Is There Still a Role for Autologous Stem Cell Transplantation for the Treatment of Acute Myeloid Leukemia?

Abstract

After intensive induction chemotherapy and complete remission achievement, patients with acute myeloid leukemia (AML) are candidates to receive either high-dose cytarabine-based regimens, or autologous (ASCT) or allogeneic (allo-SCT) hematopoietic stem cell transplantations as consolidation treatment. Pretreatment risk classification represents a determinant key of type and intensity of post-remission therapy. Current evidence indicates that allo-SCT represents the treatment of choice for high and intermediate risk patients if clinically eligible, and its use is favored by increasing availability of unrelated or haploidentical donors. On the contrary, the adoption of ASCT is progressively declining, although numerous studies indicate that in favorable risk AML the relapse rate is lower after ASCT than chemotherapy. In addition, the burden of supportive therapy and hospitalization favors ASCT. In this review, we summarize current indications (if any) to ASCT on the basis of molecular genetics at diagnosis and minimal residual disease evaluation after induction/consolidation phase. Finally, we critically discuss the role of ASCT in older patients with AML and acute promyelocytic leukemia.

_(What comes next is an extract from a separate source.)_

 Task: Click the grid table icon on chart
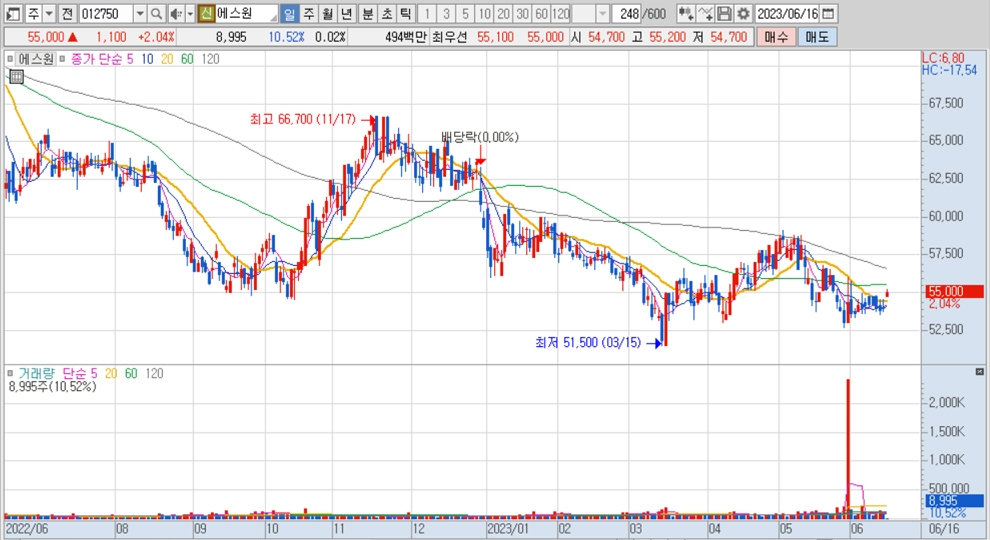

Keywords: acute myeloid leukemia; autologous transplantation; minimal residual disease; post-remission therapy.

Figure 1

Declining rates of autologous stem cell transplantation (ASCT) in acute myeloid leukemia (AML) in the USA (panel (A), accessed at www.CIBMTR.org) and Europe (panel (B) [27]).

Figure 2

Annual number of allogeneic hematopoietic stem cell transplantations (allo-SCTs) in patients aged 70 years and older by indication: major increase in AML [30,31].

Figure 3

Comparison of days of neutropenia, thrombocytopenia and hospitalization between ASCT and three courses of a high dose of cytarabine (HDARAC); all differences are statistically significant (p < 0.01).